Stored dataset items
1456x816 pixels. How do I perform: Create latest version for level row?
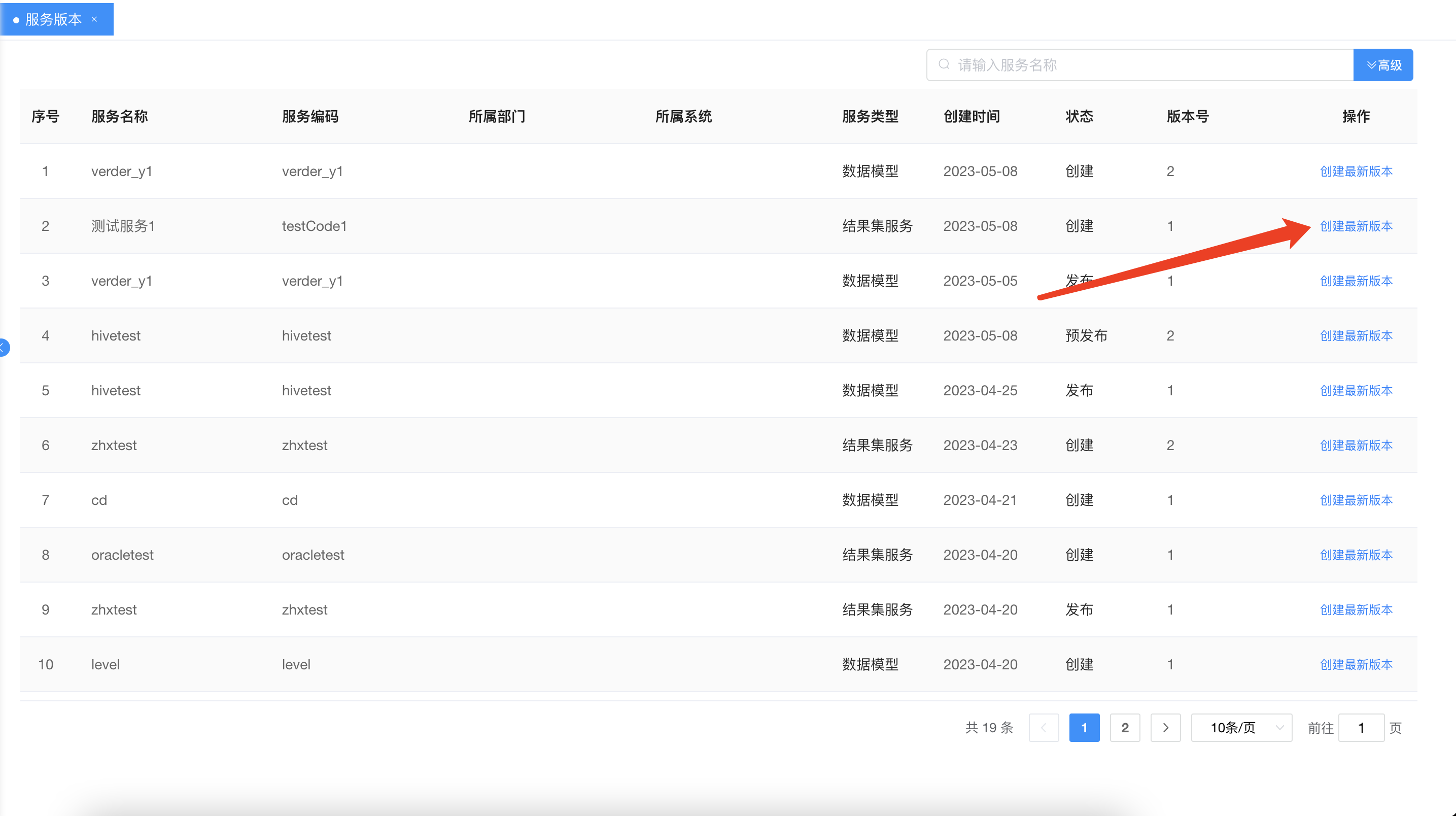pos(1356,664)
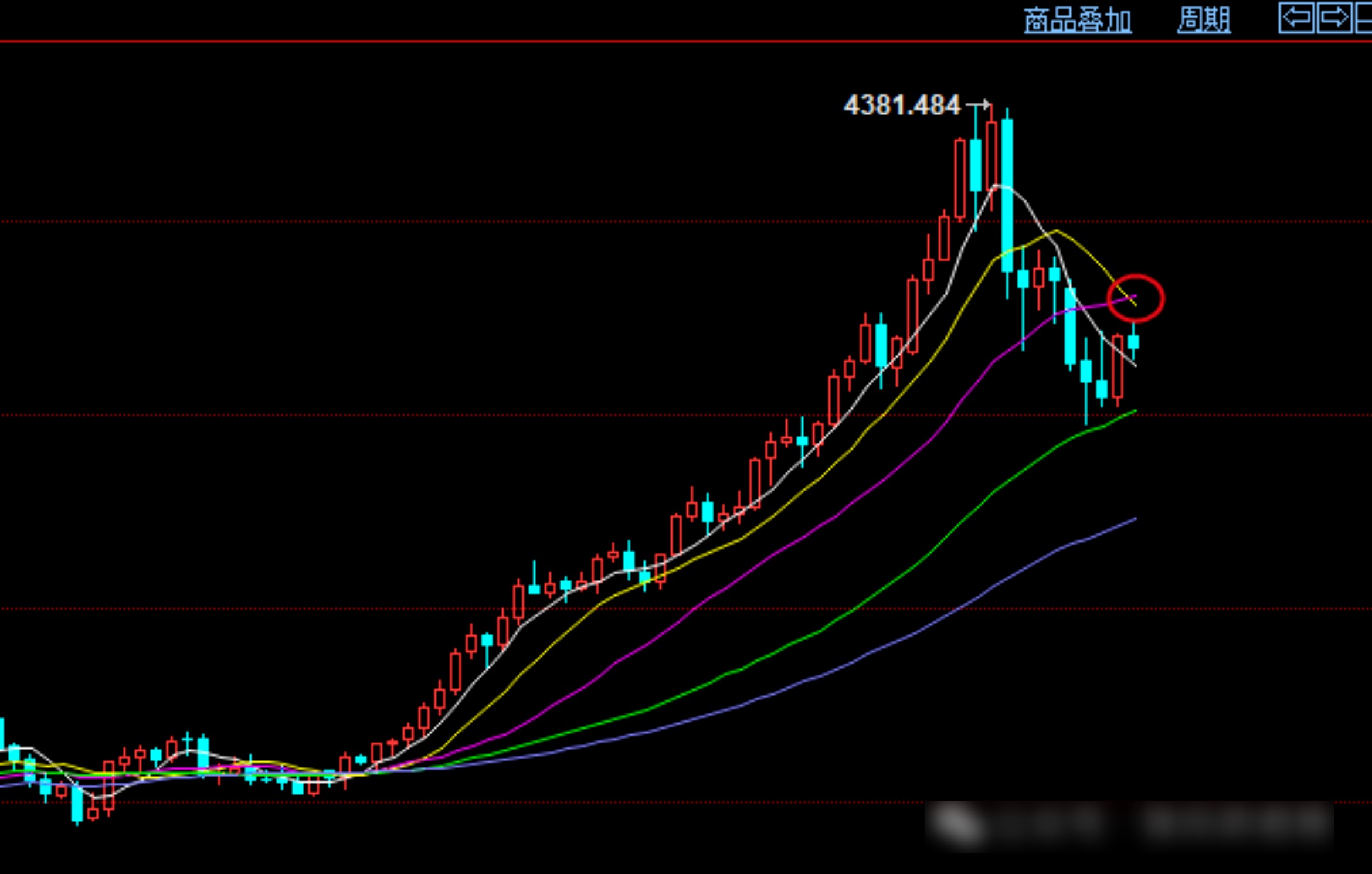This screenshot has width=1372, height=874.
Task: Select the yellow moving average line peak
Action: click(1056, 231)
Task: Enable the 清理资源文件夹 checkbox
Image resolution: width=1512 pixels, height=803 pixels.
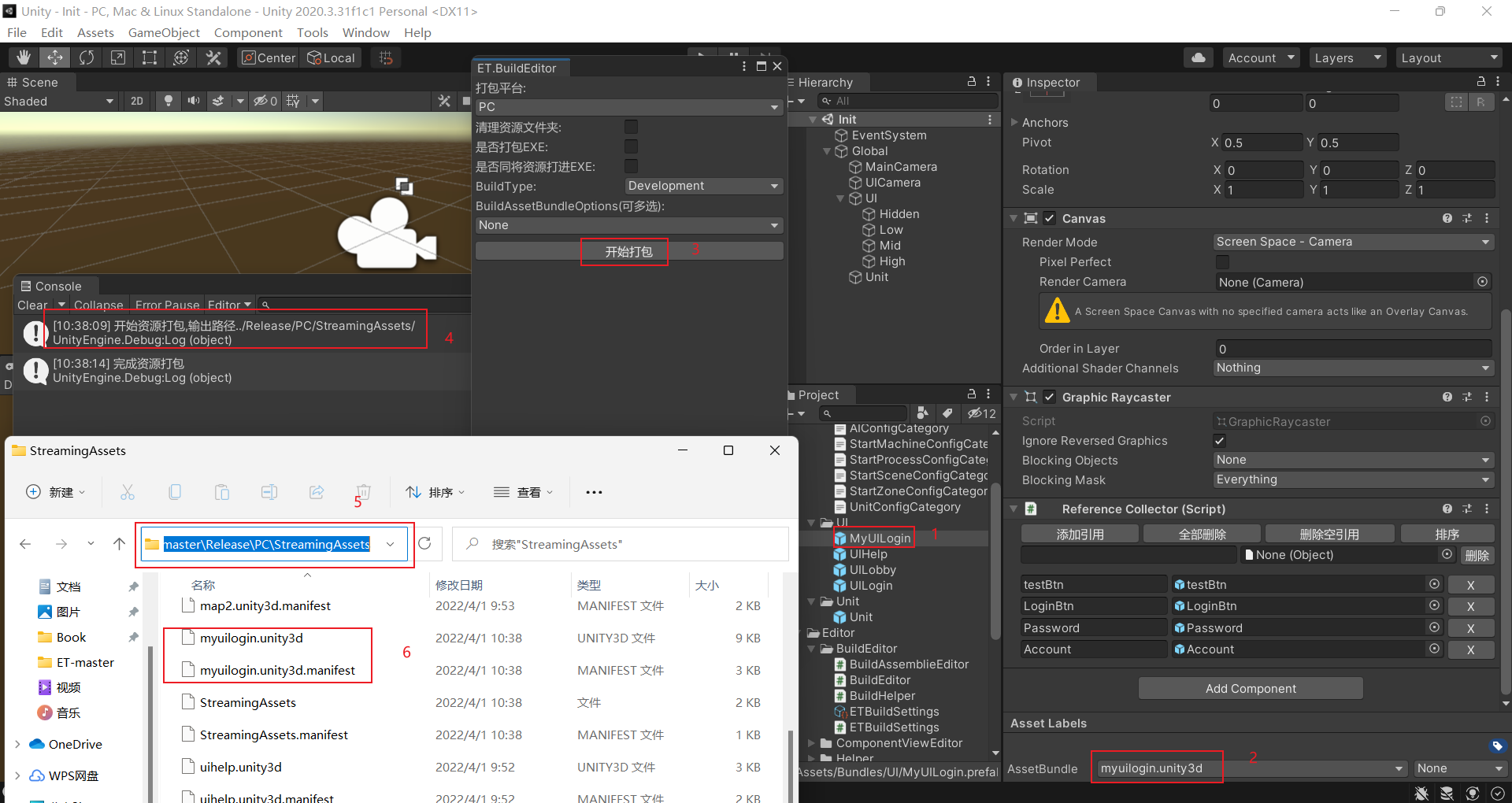Action: click(630, 127)
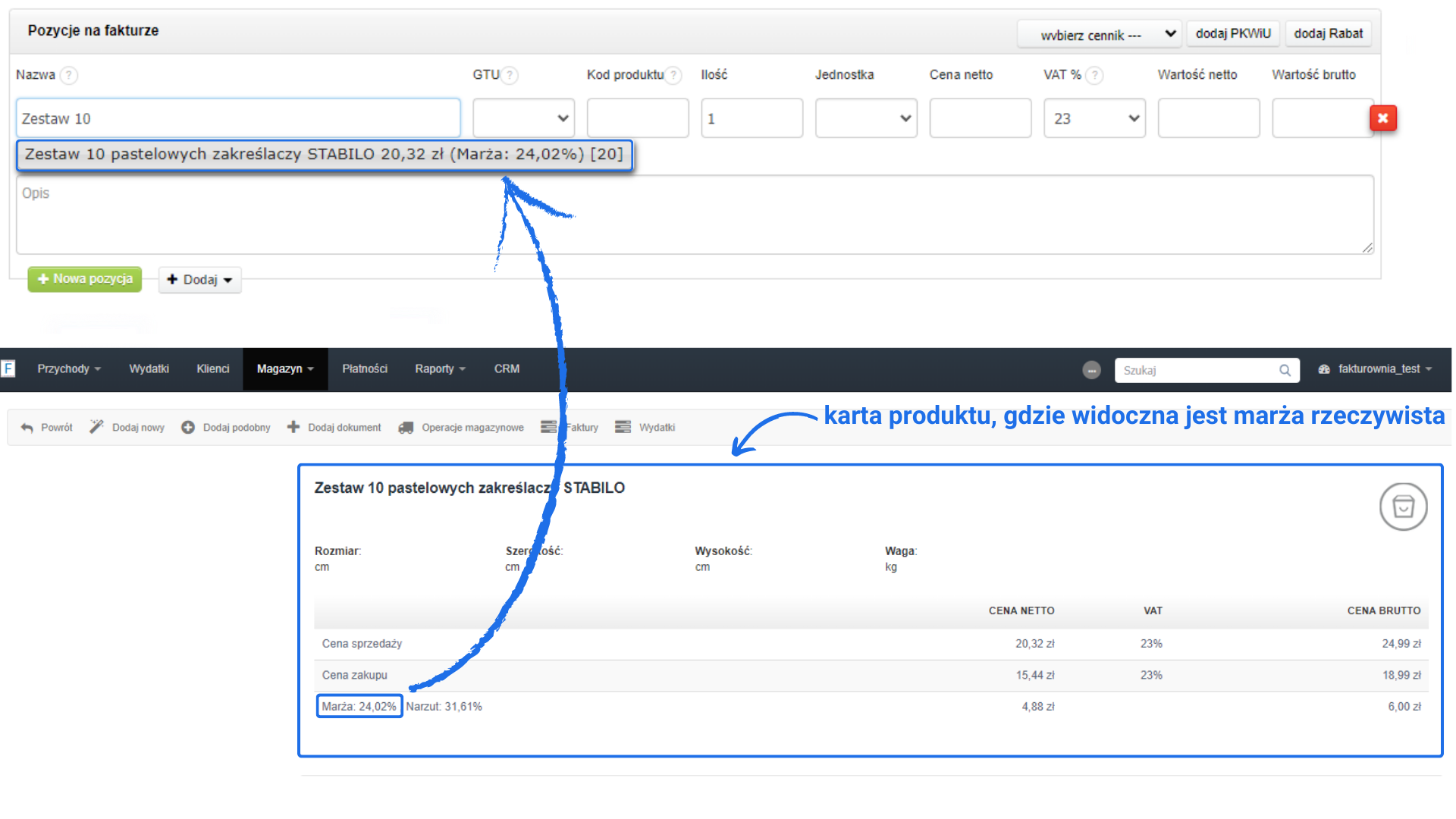Click the red delete row icon
The width and height of the screenshot is (1456, 819).
(x=1382, y=118)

Task brief
Extract only the lines from the one that contains "Image resolution: width=1512" through the end of the records, inclusive, and omit every picture.

Written solution
Image resolution: width=1512 pixels, height=803 pixels.
Action: click(630, 127)
Click the red delete row icon
The width and height of the screenshot is (1456, 819).
(x=1382, y=118)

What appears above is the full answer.